### RECORDS FOR THE EXERCISE
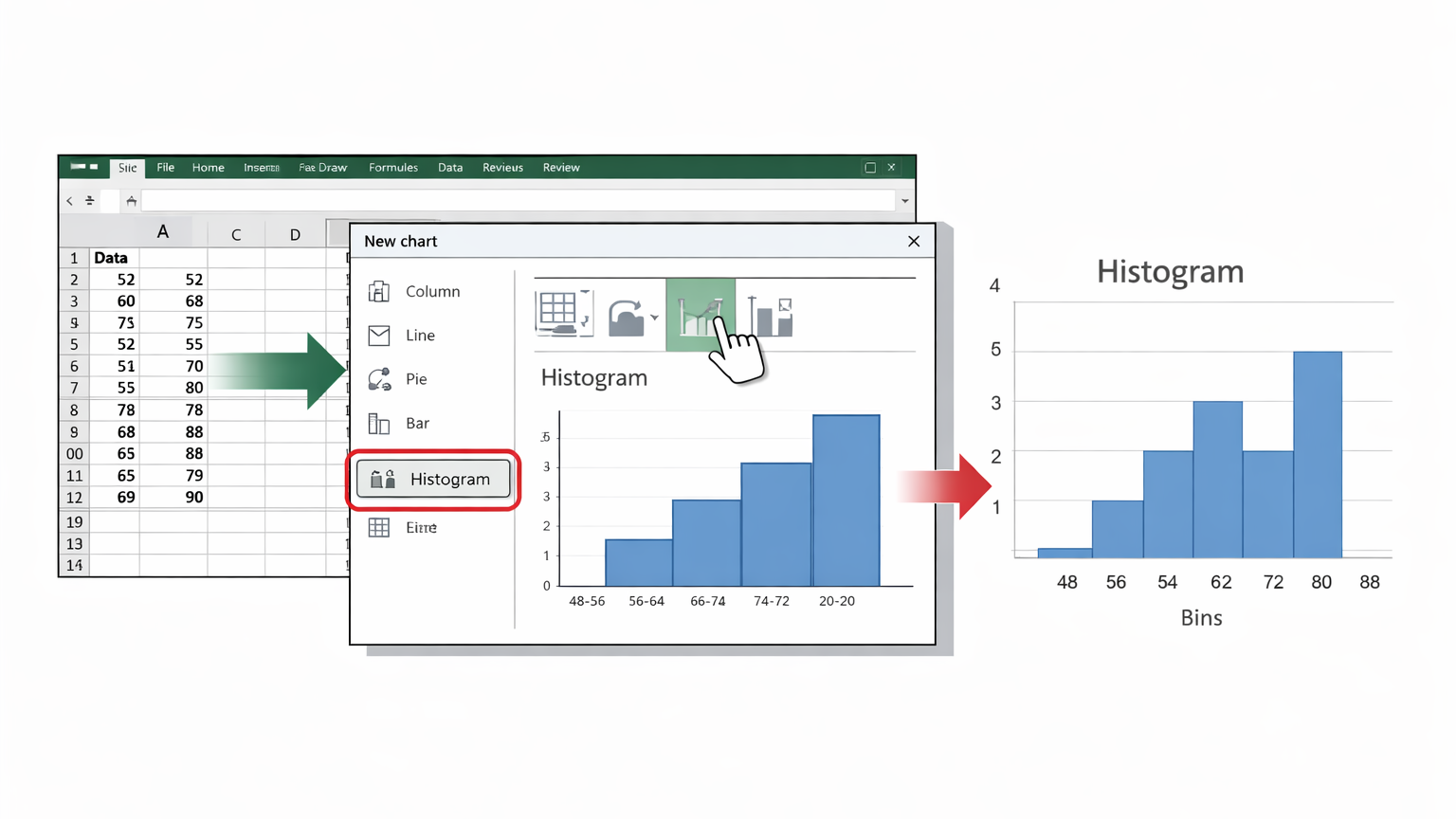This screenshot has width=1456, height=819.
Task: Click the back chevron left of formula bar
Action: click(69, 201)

==

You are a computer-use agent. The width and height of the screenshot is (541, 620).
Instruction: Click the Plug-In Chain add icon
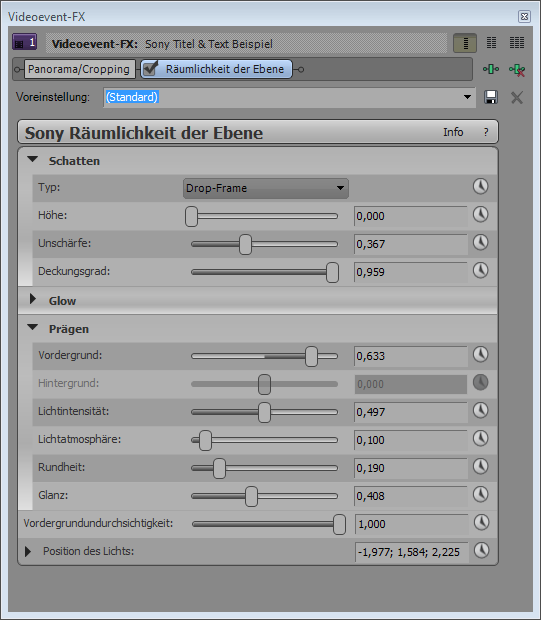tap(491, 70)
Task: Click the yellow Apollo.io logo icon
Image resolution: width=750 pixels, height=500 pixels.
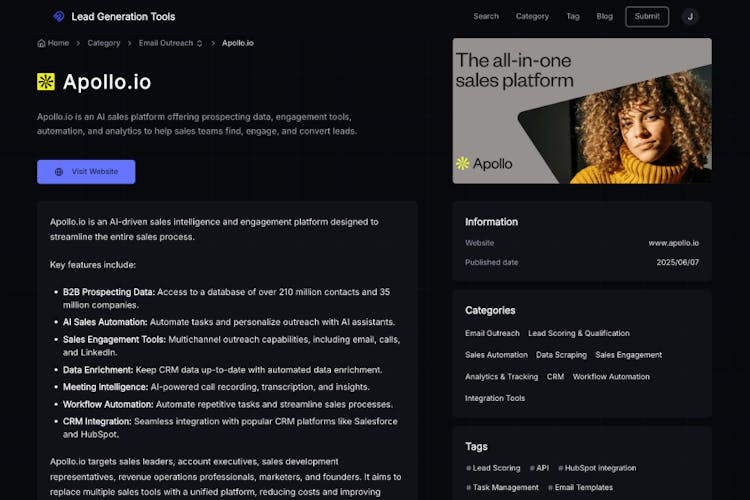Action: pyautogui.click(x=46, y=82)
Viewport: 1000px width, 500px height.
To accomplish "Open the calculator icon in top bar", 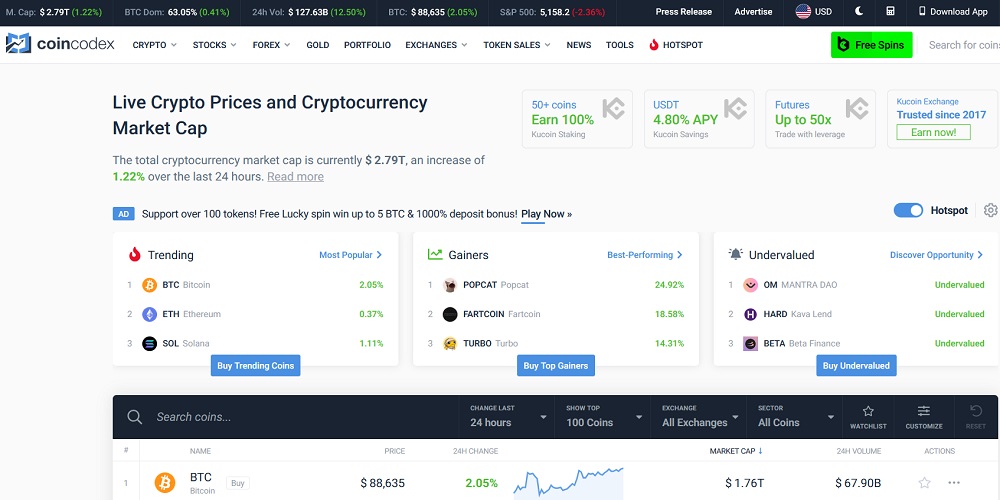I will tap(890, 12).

### TASK REQUIREMENTS
The answer must be the part of the records that opens with the line containing "You are a computer-use" and closes with the line containing "Task: Click the yellow Apollo.io logo icon", reproduced exactly, with no pictures.

### YOUR RESPONSE
You are a computer-use agent. The width and height of the screenshot is (541, 620).
Instruction: Click the Plug-In Chain add icon
tap(491, 70)
Task: Click the yellow Apollo.io logo icon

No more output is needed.